开发环境配置说明：本项目使用 Python 3.6.13 和 PyTorch 1.10.2 构建，适用于CPU环境。

model.py：定义网络模型
train.py：加载数据集并训练，计算 loss 和 accuracy，保存训练好的网络参数
predict.py：用自己的数据集进行分类测试

model.py

import torch
from torch import nn, Tensor
from torch.nn import functional as F
from functools import partial
from typing import Optional, List, Callable


def _make_divisible(ch, divisor=8, min_ch=None):
    """
    :param ch: 输入特征矩阵的channel
    :param divisor: 基数
    :param min_ch: 最小通道数
    """
    if min_ch is None:
        min_ch = divisor
    #   将ch调整到距离8最近的整数倍
    #   int(ch + divisor / 2) // divisor 向上取整
    new_ch = max(min_ch, int(ch + divisor / 2) // divisor * divisor)
    #   确保向下取整时不会减少超过10%
    if new_ch < 0.9 * ch:
        new_ch += divisor
    return new_ch


#   定义 卷积-BN-激活函数 联合操作
class ConvBNActivation(nn.Sequential):
    def __init__(self,
                 in_planes: int,
                 out_planes: int,
                 kernel_size: int = 3,
                 stride: int = 1,
                 groups: int = 1,
                 #  BN层
                 norm_layer: Optional[Callable[..., nn.Module]] = None,
                 #  激活函数
                 activation_layer: Optional[Callable[..., nn.Module]] = None):
        padding = (kernel_size - 1) // 2
        if norm_layer is None:
            norm_layer = nn.BatchNorm2d
        if activation_layer is None:
            activation_layer = nn.ReLU6
        super(ConvBNActivation, self).__init__(nn.Conv2d(in_channels=in_planes,
                                                         out_channels=out_planes,
                                                         kernel_size=kernel_size,
                                                         stride=stride,
                                                         padding=padding,
                                                         groups=groups,
                                                         bias=False),
                                                         norm_layer(out_planes),
                                                         activation_layer(inplace=True))


#   SE模块
class SqueezeExcitaion(nn.Module):
    def __init__(self, input_c: int, squeeze_factor: int = 4):
        super(SqueezeExcitaion, self).__init__()
        squeeze_c = _make_divisible(input_c // squeeze_factor, 8)
        self.fc1 = nn.Conv2d(input_c, squeeze_c, 1)
        self.fc2 = nn.Conv2d(squeeze_c, input_c, 1)

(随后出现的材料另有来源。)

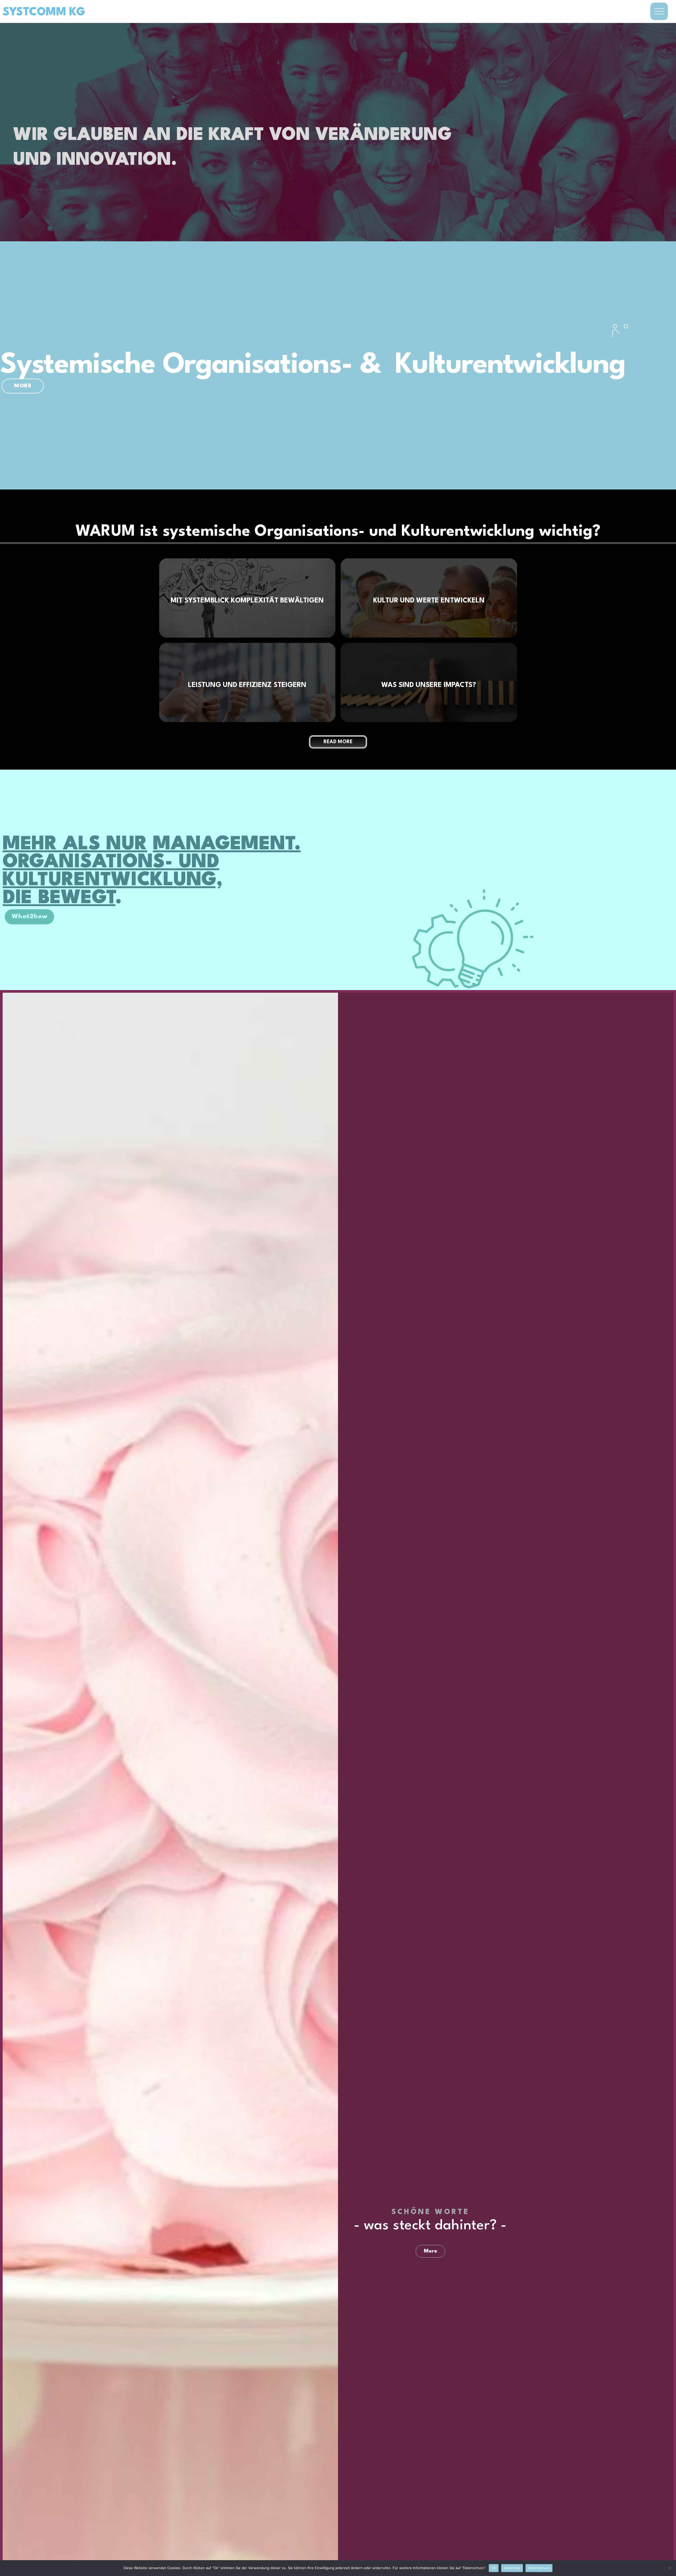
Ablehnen (512, 2568)
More (430, 2251)
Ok (493, 2568)
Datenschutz (539, 2568)
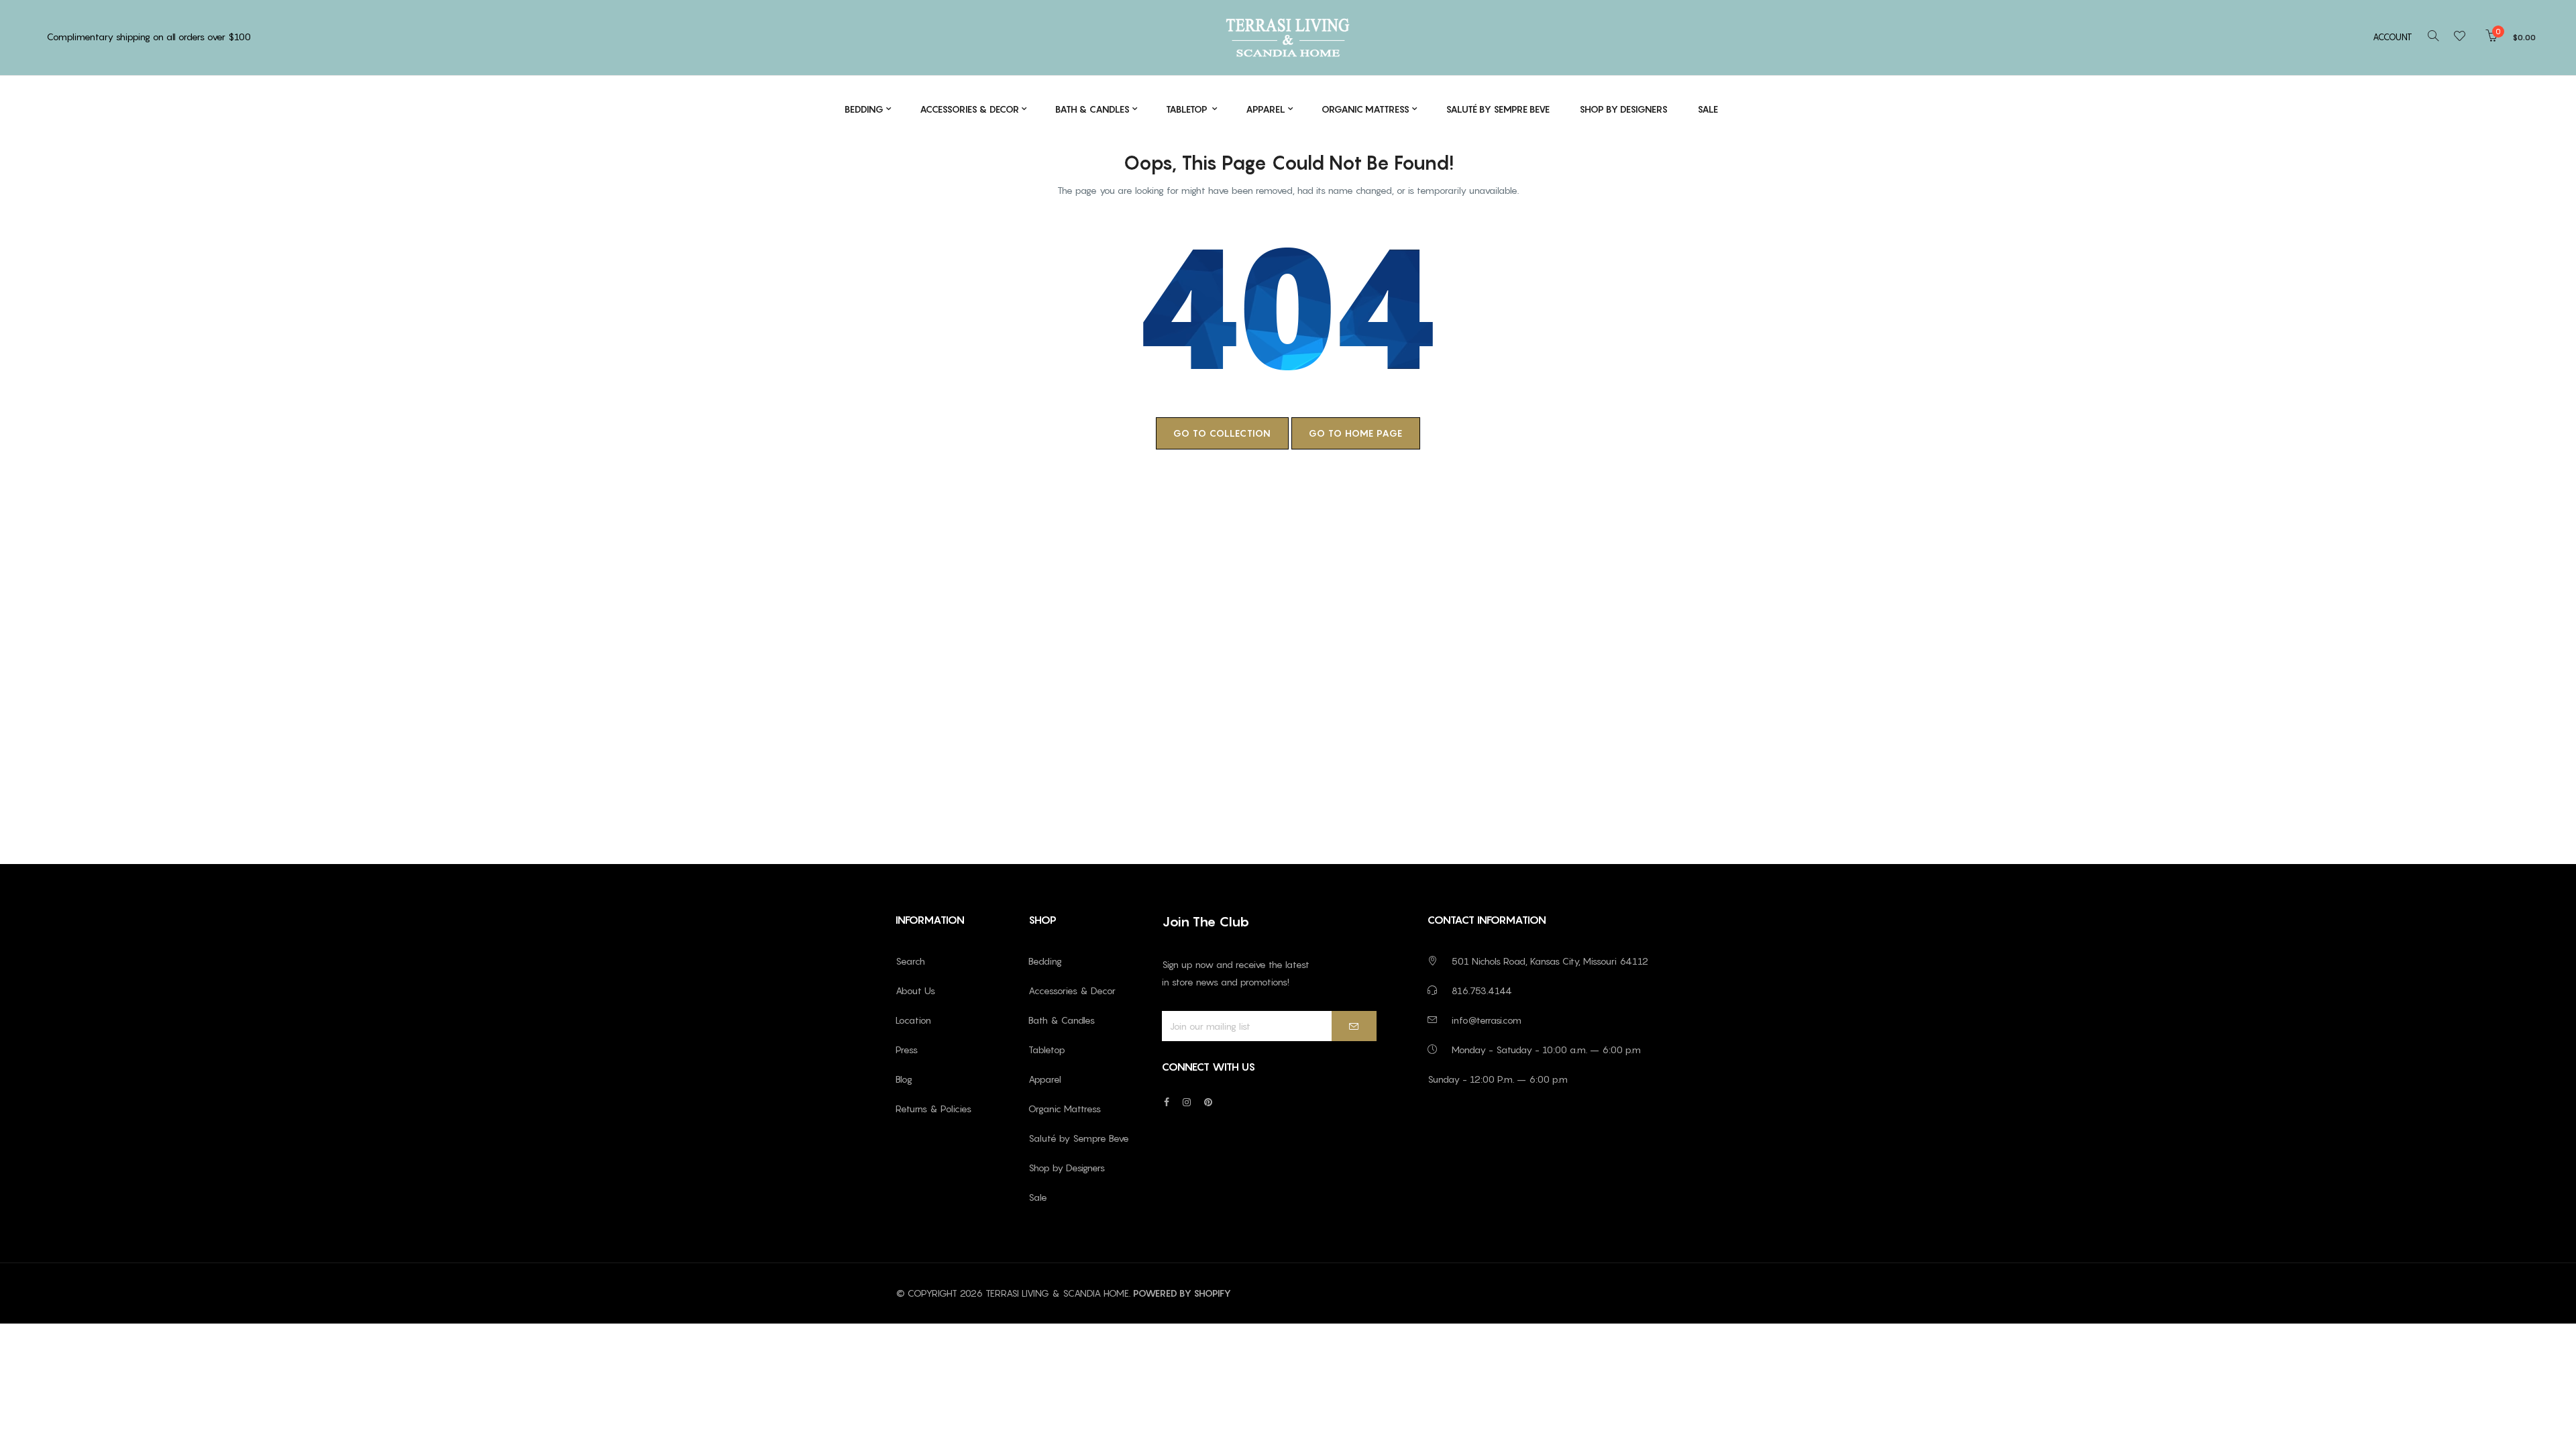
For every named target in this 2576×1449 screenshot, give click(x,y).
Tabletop (1046, 1049)
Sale (1037, 1197)
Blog (904, 1079)
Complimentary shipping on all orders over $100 (149, 36)
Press (907, 1049)
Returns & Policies (933, 1108)
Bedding (1045, 961)
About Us (915, 990)
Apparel (1044, 1079)
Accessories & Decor (1072, 990)
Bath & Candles (1061, 1020)
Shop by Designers (1066, 1167)
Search (910, 961)
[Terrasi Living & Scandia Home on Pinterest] (1208, 1102)
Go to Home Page (1356, 433)
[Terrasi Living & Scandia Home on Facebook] (1166, 1102)
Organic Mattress (1064, 1108)
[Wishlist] (2464, 37)
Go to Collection (1222, 433)
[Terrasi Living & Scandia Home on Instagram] (1187, 1102)
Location (913, 1020)
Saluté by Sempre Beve (1078, 1138)
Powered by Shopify (1182, 1293)
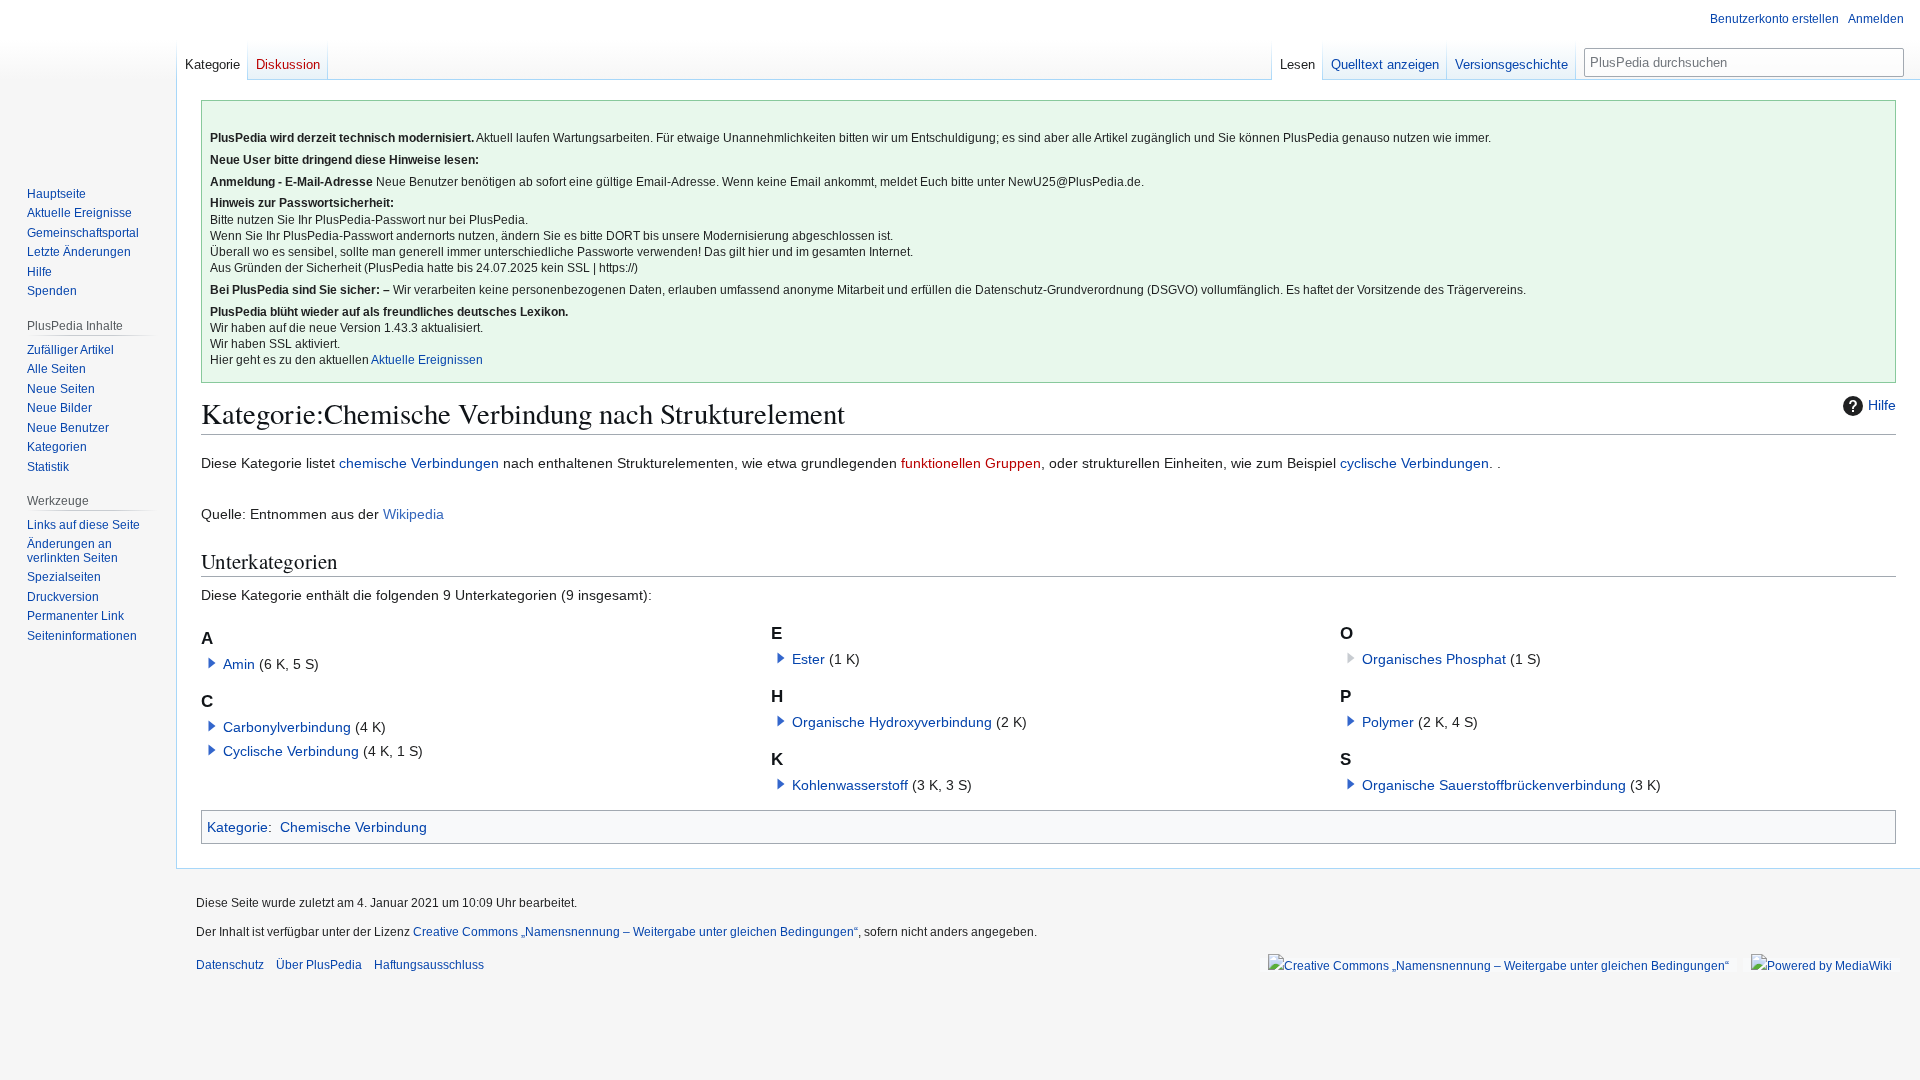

    def forward(self, x: Tensor)-> Tensor:
        scale = F.adaptive_avg_pool2d(x, output_size=(1, 1))
        scale = self.fc1(scale)
        scale = F.relu(scale, inplace=True)
        scale = self.fc2(scale)
        scale = F.hardsigmoid(scale, inplace=True)
        return scale * x


#   定义V3的Config文件
class InvertedResidualConfig:
    def __init__(self,
                 input_c: int,
                 kernel: int,
                 expanded_c: int,
                 out_c: int,
                 use_se: bool,
                 activation: str,
                 stride: int,
                 #  阿尔法参数
                 width_multi: float):
        self.input_c = self.adjust_channels(input_c, width_multi)
        self.kernel = kernel
        self.expanded_c = self.adjust_channels(expanded_c, width_multi)
        self.out_c = self.adjust_channels(out_c, width_multi)
        self.use_se = use_se
        self.use_hs = activation == "HS"
        self.stride = stride

    @staticmethod
    def adjust_channels(channels: int, width_multi: float):
        return _make_divisible(channels * width_multi, 8)


#   V3 倒残差结构
class InvertedResidual(nn.Module):
    def __init__(self,
                 cnf: InvertedResidualConfig,
                 norm_layer: Optional[Callable[..., nn.Module]]):
        super(InvertedResidual, self).__init__()

        #   判断步幅是否正确
        if cnf.stride not in [1, 2]:
            raise ValueError("illegal stride value.")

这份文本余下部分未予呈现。